10.5.2 CorrShiftRatio across multiple options to select ideal conditions

rs_plot <- rs %>%
  mutate(ObsShift = SHIFT) %>%
  select(velocity,CorrShiftRatio1,CorrShiftRatio2,CorrShiftRatio3,ObsShift,Gradient,Position,ECO) %>%
  gather(Condition, Shift, -c(velocity,Gradient,Position,ECO)) %>% 
  mutate(Condition = 
           ifelse(Condition=="CorrShiftRatio1", "Option1 (Ideal methods)", 
                  ifelse(Condition=="CorrShiftRatio2","Option2 (Common method var)", 
                         ifelse(Condition=="CorrShiftRatio3","Option3 (Common method density)", "Observed Shift")))) 

ggplot(rs_plot,aes(x = velocity, y = Shift, color = Condition, fill = Condition))+
  geom_smooth(alpha = .2) + 
  geom_vline(xintercept = 0, color = "gray")+
  labs(x = "Velocity", y = "Range shift")+
  facet_wrap(.~Gradient) +
  theme_classic() + theme(legend.position="bottom") + guides(color=guide_legend(nrow=2,byrow=TRUE))
## `geom_smooth()` using method = 'gam' and formula = 'y ~ s(x, bs = "cs")'
## Warning: Removed 7 rows containing non-finite values (`stat_smooth()`).

ggplot(rs_plot,aes(x = velocity, y = Shift, color = Condition, fill = Condition))+
  geom_smooth(alpha = .2) + 
  geom_vline(xintercept = 0, color = "gray")+
  labs(x = "Velocity", y = "Range shift")+
  facet_wrap(Gradient~ECO) +
  theme_classic() + theme(legend.position="bottom") + guides(color=guide_legend(nrow=2,byrow=TRUE))
## `geom_smooth()` using method = 'gam' and formula = 'y ~ s(x, bs = "cs")'
## Warning: Removed 7 rows containing non-finite values (`stat_smooth()`).

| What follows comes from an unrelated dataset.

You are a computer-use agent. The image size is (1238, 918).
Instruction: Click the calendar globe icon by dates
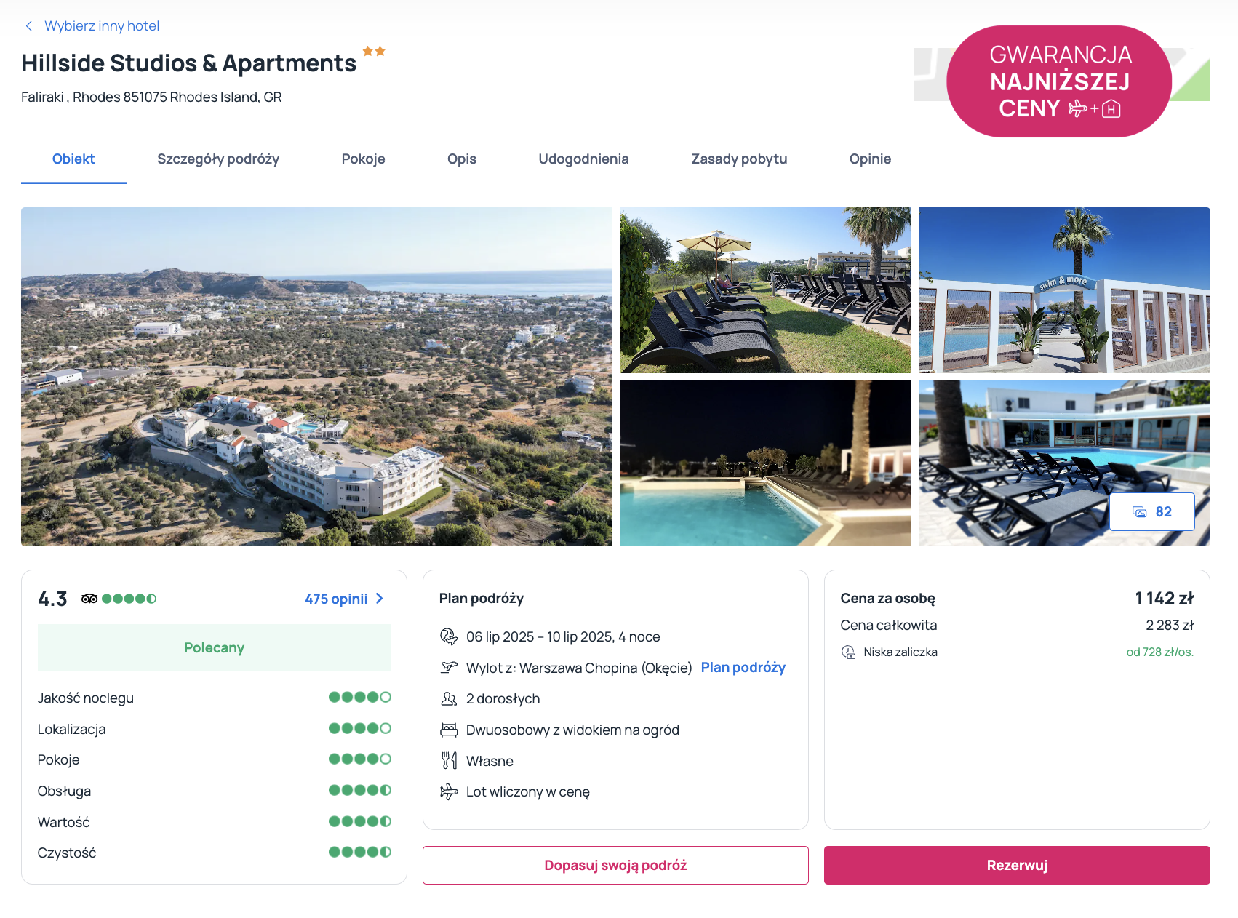coord(449,636)
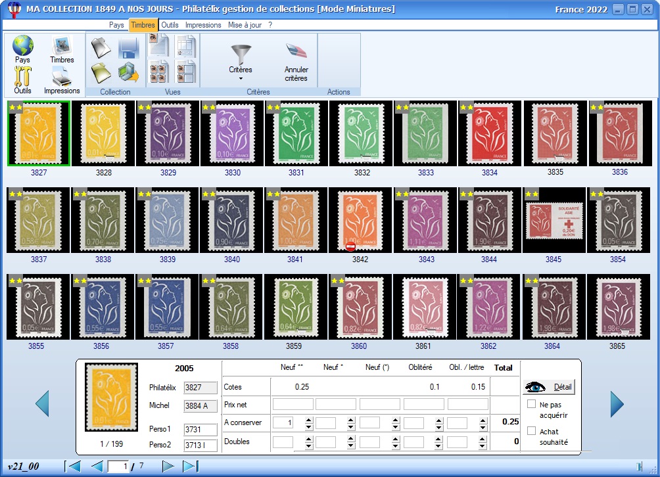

ggplot(rs_plot,aes(x = velocity, y = Shift, color = Condition, fill = Condition))+
  geom_smooth(alpha = .2) + 
  geom_vline(xintercept = 0, color = "gray")+
  labs(x = "Velocity", y = "Range shift")+
  facet_grid(Gradient~Position,scales = "free") +
  theme_classic() + theme(legend.position="bottom") + guides(color=guide_legend(nrow=2,byrow=TRUE))
## `geom_smooth()` using method = 'gam' and formula = 'y ~ s(x, bs = "cs")'
## Warning: Removed 7 rows containing non-finite values (`stat_smooth()`).

ggplot(rs_plot,aes(x = velocity, y = Shift, color = Condition, fill = Condition))+
  geom_smooth(alpha = .2) + 
  geom_vline(xintercept = 0, color = "gray")+
  labs(x = "Velocity", y = "Range shift")+
  facet_grid(Gradient*ECO~Position,scales = "free") +
  theme_classic() + theme(legend.position="bottom") + guides(color=guide_legend(nrow=2,byrow=TRUE))
## `geom_smooth()` using method = 'gam' and formula = 'y ~ s(x, bs = "cs")'
## Warning: Removed 7 rows containing non-finite values (`stat_smooth()`).

11 Conclusions

Main difference between methods:
ΔRatio Method: The predictions become more spread out or variable for larger observed shifts.

ΔDifference Method: The predictions become more scattered or varied for shifts close to zero (i.e., small changes in range shifts).

Which method to select?
The choice of method depends on the specific objective of the correction. We can provide the following guidance:

ΔRatio Method: If the goal is to correct larger absolute shift values (i.e., significant changes in range shifts across studies with different methodologies), then the ΔRatio method should be selected.

ΔDifference Method: On the other hand, if the aim is to correct shorter absolute shift values (i.e., negligible changes in short range shifts).

How do we know if our method generated meaningful corrected shift values?
To evaluate the meaningfulness of the corrected shift values generated by our methods, we may want to propose a simulation-based approach. Here, we can suggest generating a distribution of known (true) shift values through simulations. We can then apply a certain level of distortion to these known shift values to represent the effect of methodological variables on range shift detection. After applying the shift correction approach, we can compare the generated corrected shift values with the known true shift values. If the corrected shifts approximate the true shifts accurately, it indicates that the methods generate meaningful corrections.